将MSC缺氧培养24 h，收集MSC培养液，加入HGF抗体。将5×10⁴个HPMECs种植到transwell小室上层，培养2～3 d形成内皮细胞单层，与MSC培养液共培养24 h，再加入脂多糖。将HPMECs分为空白对照组、脂多糖组、MSC组及抗HGF抗体组。

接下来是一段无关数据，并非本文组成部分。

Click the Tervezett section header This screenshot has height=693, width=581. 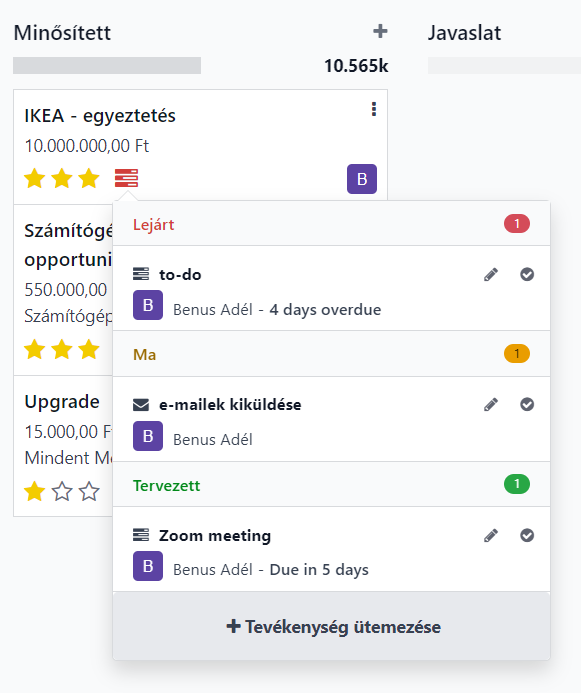(x=332, y=485)
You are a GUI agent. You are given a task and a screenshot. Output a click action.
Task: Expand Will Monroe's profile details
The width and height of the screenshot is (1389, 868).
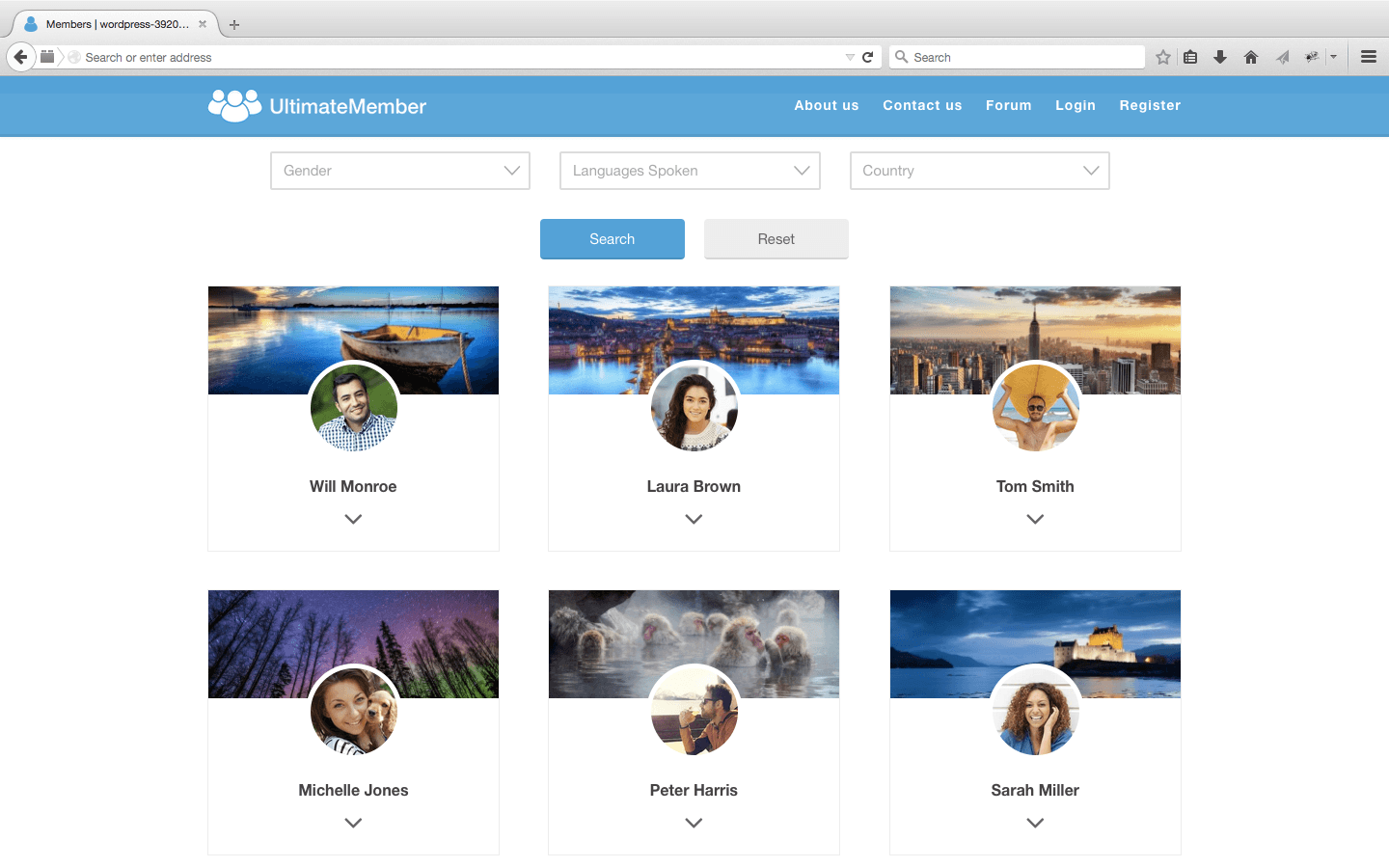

采用酶联免疫吸附(ELISA)法检测MSC培养液中HGF浓度，采用异硫氰酸荧光素(FITC)－葡聚糖法检测HPMECs通透性，采用western blot法检测内皮细胞连接血管内皮钙黏蛋白和闭锁蛋白，观察内皮细胞通透性，采用膜连蛋白V－异硫氰酸荧光素/碘化丙啶(Annexin V－FITC/PI)法和3－(4，5－二甲基噻唑－2)－2，5－二苯基四氮唑溴盐(MTT)法检测内皮细胞凋亡及增殖。

与脂多糖组(4.15±0.88)比较，MSC组HPMECs通透性降低(1.56±0.36，P<0.01)；抗HGF抗体组HPMECs通透性较MSC组升高(3.11±0.74，P<0.05)。MSC组血管内皮钙黏蛋白(0.71±0.05)及闭锁蛋白(0.96±0.05)的表达明显高于脂多糖组(0.38±0.19，0.51±0.02，均P<0.05)，抗HGF抗体组中这种作用被明显抑制(P<0.05)。与脂多糖组(17.09±1.89)比较，MSC组内皮细胞凋亡减少(6.82±1.80，P<0.05)，抗HGF抗体组中减少内皮细胞凋亡的作用被抑制(12.07±0.98，P<0.01)。与脂多糖组(0.47±0.09)比较，MSC组血管内皮细胞增殖活力增强(0.94±0.09，P<0.05)；抗HGF抗体组中增殖作用受到抑制(0.69±0.29，P<0.05)。

MSC旁分泌HGF可降低肺微血管内皮细胞通透性，其可能机制为保护肺血管内皮细胞间连接、促进血管内皮细胞增殖及抑制内皮细胞凋亡。